**Source text:**
I’ve been thinking about writing this for some time now. It’s not a life review statement or a manifesto. It’s just common sense for me.

Every day I enjoy reading the headlines of Yahoo. Well, I used to enjoy them. But it seems as the news and social media have galloped away into the madness of the sunset that never ends.

What in the hell is wrong with people?

Do I come from such a whitebread background that I can’t identify with murderers and thieves? Am I so far from the bright lights of Hollywood that I can’t appreciate every wardrobe change of a nobody?

I might not have voted for the president, but I’m tired of all the nonsense that keeps filling up the news. This last week I’ve read about him not singing the entire national anthem, that he has a cheeseburger in his bed at night, he cant pronounce Nazi and he won’t let housekeeping clean his bedroom.

Who in the Hell cares?

I’m so tired of nonsense news that I’m going to do my best to stop reading Yahoo and any other headliner agencies.

Easier said than done. A big goal, seeing as I’m a social media kinda gal. But I’ve got to curb my free time and stop wasting it on things I can do nothing about. I’ve said this in other blogs. My heart breaks for mudslide victims and hurricane victims. But there is nothing I can do to change that flow. I also can’t help rich and famous people who are getting busted for everything from drugs to sexual harassment or athletes who sit for the national anthem.

**Data shown:**

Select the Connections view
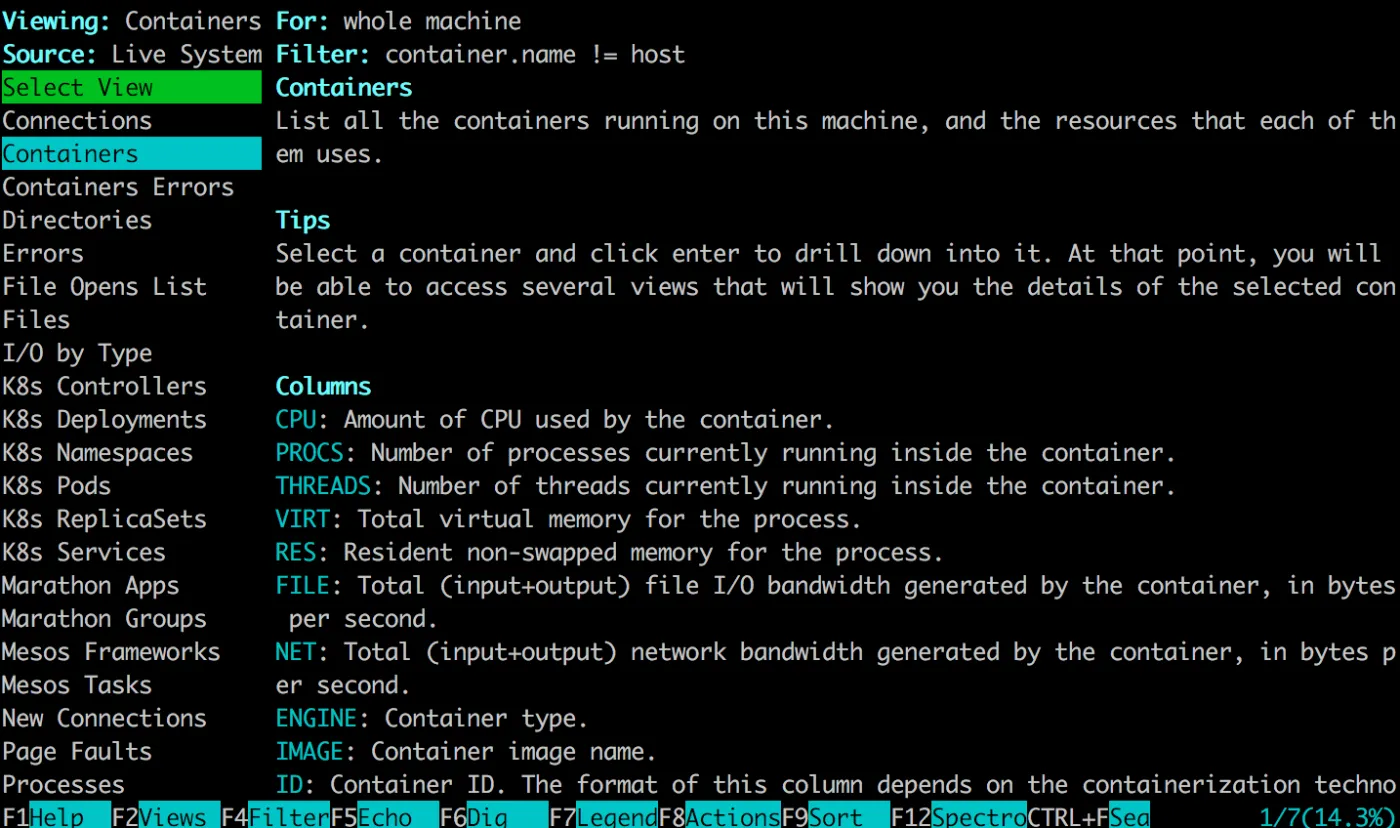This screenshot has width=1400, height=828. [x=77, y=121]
==
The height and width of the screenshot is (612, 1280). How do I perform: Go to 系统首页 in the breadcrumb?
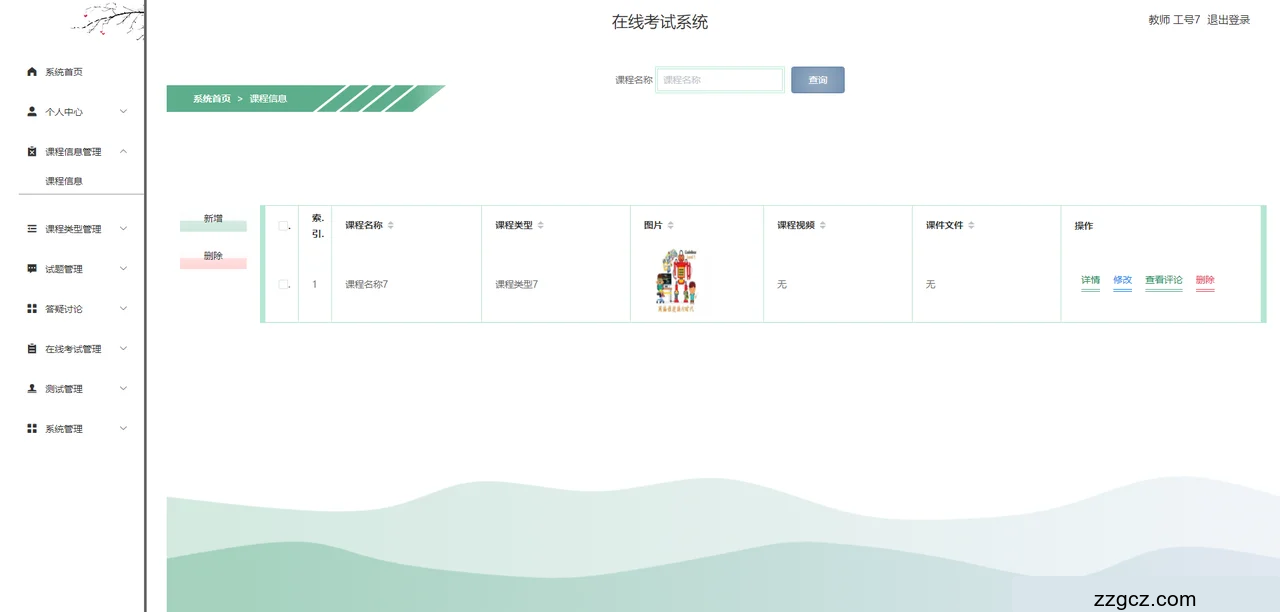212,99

**Parts of the exercise:**
(1) Summarize the blog post about nonsense news in two sentences.
(2) Translate this sentence from the blog post about nonsense news into Spanish: "My heart breaks for mudslide victims and hurricane victims."
(3) Extend the blog post about nonsense news, picking up right after its final sentence.
None of the entries are needed here.

**Replies:**
(1) The writer, who used to enjoy reading Yahoo headlines, is tired of the nonsense that fills the news, such as trivial stories about the president, and plans to stop reading Yahoo and other headliner agencies. Although this will be hard for a self-described social media user, the writer wants to stop wasting free time on things that cannot be changed, from natural disasters to the troubles of rich and famous people.

(2) Se me rompe el corazón por las víctimas de los deslizamientos de lodo y por las víctimas de los huracanes.

(3)
I admit I do like to read the good news. The positive stuff. But you have to dig far to find it. Somewhere behind politics and nuclear relations is a story about a dog who saved a child or a mother who was reunited with her baby. But those stories are hard to find these days.

I know there is pain and evil all around us. Respectable journalists report this kind of news to the public to inform, to warn, and to reward. But it gets way out of hand when they are reporting about this starlet’s underwear or this public figure’s eating habits. It seems writing news stories has become nothing more than one-upping the story before.

So I will stick to my blogging and reading my friend’s blogs and sharing news on my Facebook account. I will write poetry and finish my fantasy fiction novel and read a few new books too. If I need gossip I will go to a site that specializes in that. But I’m done with the madness on the levels above.

My psyche takes it all too personally, and that’s not good for my heart — or soul.